## Work item
Everything in the records below should be set down again, word for word.

## Dataset
****************

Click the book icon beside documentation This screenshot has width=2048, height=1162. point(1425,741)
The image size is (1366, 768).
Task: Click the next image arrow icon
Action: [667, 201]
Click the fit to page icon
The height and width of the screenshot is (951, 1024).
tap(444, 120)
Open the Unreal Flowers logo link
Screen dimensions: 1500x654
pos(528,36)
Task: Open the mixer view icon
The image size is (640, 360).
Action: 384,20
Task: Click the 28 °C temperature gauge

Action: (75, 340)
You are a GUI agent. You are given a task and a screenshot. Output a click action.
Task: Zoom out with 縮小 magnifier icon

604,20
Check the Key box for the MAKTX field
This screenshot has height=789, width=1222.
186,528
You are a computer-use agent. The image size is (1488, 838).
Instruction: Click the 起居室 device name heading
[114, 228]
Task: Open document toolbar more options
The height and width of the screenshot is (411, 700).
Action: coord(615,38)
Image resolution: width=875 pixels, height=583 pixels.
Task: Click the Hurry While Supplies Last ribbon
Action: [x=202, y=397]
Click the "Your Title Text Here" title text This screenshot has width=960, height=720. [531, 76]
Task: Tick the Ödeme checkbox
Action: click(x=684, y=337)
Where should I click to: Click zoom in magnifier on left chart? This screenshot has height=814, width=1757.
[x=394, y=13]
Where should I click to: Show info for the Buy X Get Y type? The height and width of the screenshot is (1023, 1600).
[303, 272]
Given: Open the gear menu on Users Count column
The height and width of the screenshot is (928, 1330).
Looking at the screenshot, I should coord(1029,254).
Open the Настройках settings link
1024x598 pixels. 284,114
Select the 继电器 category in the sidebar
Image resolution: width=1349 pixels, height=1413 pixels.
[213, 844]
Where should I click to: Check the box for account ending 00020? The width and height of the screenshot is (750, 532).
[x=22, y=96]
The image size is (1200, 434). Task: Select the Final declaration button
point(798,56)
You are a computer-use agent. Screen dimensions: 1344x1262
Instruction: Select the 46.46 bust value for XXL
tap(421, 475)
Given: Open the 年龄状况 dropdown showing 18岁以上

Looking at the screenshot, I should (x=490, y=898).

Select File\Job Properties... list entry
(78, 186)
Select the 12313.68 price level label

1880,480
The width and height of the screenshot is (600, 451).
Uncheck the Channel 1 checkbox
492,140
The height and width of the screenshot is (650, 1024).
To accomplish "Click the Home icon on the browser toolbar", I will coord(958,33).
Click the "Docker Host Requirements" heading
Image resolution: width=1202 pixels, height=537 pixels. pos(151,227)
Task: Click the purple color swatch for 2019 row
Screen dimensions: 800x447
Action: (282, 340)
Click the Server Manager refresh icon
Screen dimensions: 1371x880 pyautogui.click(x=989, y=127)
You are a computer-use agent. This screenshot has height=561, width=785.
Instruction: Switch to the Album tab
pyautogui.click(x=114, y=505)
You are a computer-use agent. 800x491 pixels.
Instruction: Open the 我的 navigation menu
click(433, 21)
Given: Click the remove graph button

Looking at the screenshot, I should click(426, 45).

****************

## The completed task
Click the book icon beside documentation This screenshot has width=2048, height=1162. point(1425,741)
The image size is (1366, 768).
Task: Click the next image arrow icon
Action: [667, 201]
Click the fit to page icon
The height and width of the screenshot is (951, 1024).
tap(444, 120)
Open the Unreal Flowers logo link
Screen dimensions: 1500x654
pos(528,36)
Task: Open the mixer view icon
The image size is (640, 360).
Action: 384,20
Task: Click the 28 °C temperature gauge

Action: (75, 340)
You are a GUI agent. You are given a task and a screenshot. Output a click action.
Task: Zoom out with 縮小 magnifier icon

604,20
Check the Key box for the MAKTX field
This screenshot has height=789, width=1222.
186,528
You are a computer-use agent. The image size is (1488, 838).
Instruction: Click the 起居室 device name heading
[114, 228]
Task: Open document toolbar more options
The height and width of the screenshot is (411, 700).
Action: coord(615,38)
Image resolution: width=875 pixels, height=583 pixels.
Task: Click the Hurry While Supplies Last ribbon
Action: [x=202, y=397]
Click the "Your Title Text Here" title text This screenshot has width=960, height=720. [531, 76]
Task: Tick the Ödeme checkbox
Action: click(x=684, y=337)
Where should I click to: Click zoom in magnifier on left chart? This screenshot has height=814, width=1757.
[x=394, y=13]
Where should I click to: Show info for the Buy X Get Y type? The height and width of the screenshot is (1023, 1600).
[303, 272]
Given: Open the gear menu on Users Count column
The height and width of the screenshot is (928, 1330).
Looking at the screenshot, I should coord(1029,254).
Open the Настройках settings link
1024x598 pixels. 284,114
Select the 继电器 category in the sidebar
Image resolution: width=1349 pixels, height=1413 pixels.
[213, 844]
Where should I click to: Check the box for account ending 00020? The width and height of the screenshot is (750, 532).
[x=22, y=96]
The image size is (1200, 434). Task: Select the Final declaration button
point(798,56)
You are a computer-use agent. Screen dimensions: 1344x1262
Instruction: Select the 46.46 bust value for XXL
tap(421, 475)
Given: Open the 年龄状况 dropdown showing 18岁以上

Looking at the screenshot, I should (x=490, y=898).

Select File\Job Properties... list entry
(78, 186)
Select the 12313.68 price level label

1880,480
The width and height of the screenshot is (600, 451).
Uncheck the Channel 1 checkbox
492,140
The height and width of the screenshot is (650, 1024).
To accomplish "Click the Home icon on the browser toolbar", I will coord(958,33).
Click the "Docker Host Requirements" heading
Image resolution: width=1202 pixels, height=537 pixels. pos(151,227)
Task: Click the purple color swatch for 2019 row
Screen dimensions: 800x447
Action: (282, 340)
Click the Server Manager refresh icon
Screen dimensions: 1371x880 pyautogui.click(x=989, y=127)
You are a computer-use agent. This screenshot has height=561, width=785.
Instruction: Switch to the Album tab
pyautogui.click(x=114, y=505)
You are a computer-use agent. 800x491 pixels.
Instruction: Open the 我的 navigation menu
click(433, 21)
Given: Click the remove graph button

Looking at the screenshot, I should click(426, 45).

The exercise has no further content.